- [Text extract]:
[Start]

# Please help its urgent Soundmagic es 18 or Denon AH C260



## Jay1234 (Jan 29, 2014)

Its urgent cos I am going to Nainital tomorrow so want earphones so that I can listen music while travelling I have been using Soundmagic Es 18 for like 6 months but yesterday my maid washed my jeans and earphones were in my pocket so they ain't working...  I want new pair of earphones should I go for ES 18 or buy denon AH C260 I am not considering cowon EM1 cos build quality is not a concern for me....  Would AH C260 be any better, any one who have used both?


----------



## happy17292 (Jan 29, 2014)

Jay1234 said:


> Its urgent cos I am going to Nainital tomorrow so want earphones so that I can listen music while travelling I have been using Soundmagic Es 18 for like 6 months but yesterday my maid washed my jeans and earphones were in my pocket so they ain't working...  I want new pair of earphones should I go for ES 18 or buy denon AH C260 I am not considering cowon EM1 cos build quality is not a concern for me....  Would AH C260 be any better, any one who have used both?



I have used es18 for 10months and i'm using denon ahc260 since last 15 days or so.

I'm not an audiophile but i felt that denon has slightly better sound quality at the cost of slightly less bass (its still a bass heavy iem)

Es18 were more comfortable and isolation was slightly better too.


----------



## Jay1234 (Jan 29, 2014)

Should I spend 300 INR extra on denon?? Is it worth it?. Confused


----------



## happy17292 (Jan 29, 2014)

Jay1234 said:


> Should I spend 300 INR extra on denon?? Is it worth it?. Confused



No idea as I'm Still not sure if it was worth upgrading over es18 

If you're basshead and dont care about music quality, muffled mids etc. Then es18 is better imo as it provides better seal too

Difference in sound quality was difficult to notice but es18 did provided more bass compared to ahc260.

But then again, i'm not expert with senstive ears so might be wrong


----------



## samudragupta (Jan 29, 2014)

Jay1234 said:


> Should I spend 300 INR extra on denon?? Is it worth it?. Confused



what genre will you be listening to? denon's will be a bill more bassy...


----------

[End]

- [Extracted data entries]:
[Start]

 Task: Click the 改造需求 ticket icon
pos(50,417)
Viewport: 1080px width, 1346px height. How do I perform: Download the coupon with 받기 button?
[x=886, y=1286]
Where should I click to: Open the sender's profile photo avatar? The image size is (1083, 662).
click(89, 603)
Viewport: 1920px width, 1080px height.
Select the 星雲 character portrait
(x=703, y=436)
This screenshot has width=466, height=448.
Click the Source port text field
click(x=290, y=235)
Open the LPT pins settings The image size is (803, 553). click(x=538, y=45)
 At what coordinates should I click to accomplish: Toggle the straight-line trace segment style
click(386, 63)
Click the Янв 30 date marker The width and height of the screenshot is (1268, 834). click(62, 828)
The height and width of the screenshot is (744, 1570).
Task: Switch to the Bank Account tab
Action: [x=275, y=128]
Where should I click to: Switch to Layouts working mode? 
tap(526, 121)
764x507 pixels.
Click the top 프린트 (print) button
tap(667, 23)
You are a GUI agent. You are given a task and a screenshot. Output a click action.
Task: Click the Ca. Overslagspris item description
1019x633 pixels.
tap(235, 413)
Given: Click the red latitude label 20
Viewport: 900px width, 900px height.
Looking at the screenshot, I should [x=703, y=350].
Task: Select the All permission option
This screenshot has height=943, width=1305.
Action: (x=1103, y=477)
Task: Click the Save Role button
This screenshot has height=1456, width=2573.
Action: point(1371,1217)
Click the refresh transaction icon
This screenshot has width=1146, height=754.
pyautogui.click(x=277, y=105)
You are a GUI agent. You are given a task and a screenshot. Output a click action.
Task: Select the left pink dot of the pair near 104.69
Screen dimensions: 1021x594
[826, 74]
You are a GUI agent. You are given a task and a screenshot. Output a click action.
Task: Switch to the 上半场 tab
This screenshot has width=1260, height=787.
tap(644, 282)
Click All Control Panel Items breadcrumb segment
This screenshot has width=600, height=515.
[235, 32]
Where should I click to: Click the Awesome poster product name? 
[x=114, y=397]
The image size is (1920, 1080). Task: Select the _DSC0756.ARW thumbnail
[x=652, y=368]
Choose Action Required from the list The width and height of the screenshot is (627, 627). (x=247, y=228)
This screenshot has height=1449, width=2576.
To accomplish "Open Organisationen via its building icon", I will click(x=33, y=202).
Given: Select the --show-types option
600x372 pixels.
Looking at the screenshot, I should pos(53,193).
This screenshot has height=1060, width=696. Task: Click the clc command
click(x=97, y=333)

[End]

- [Written request]:
Copy the earphone thread starting with "No idea as I'm" and going on through "compared to ahc260.", swapping "es18" for "Soundmagic ES18".

- [Result below]:
No idea as I'm Still not sure if it was worth upgrading over Soundmagic ES18 

If you're basshead and dont care about music quality, muffled mids etc. Then Soundmagic ES18 is better imo as it provides better seal too

Difference in sound quality was difficult to notice but Soundmagic ES18 did provided more bass compared to ahc260.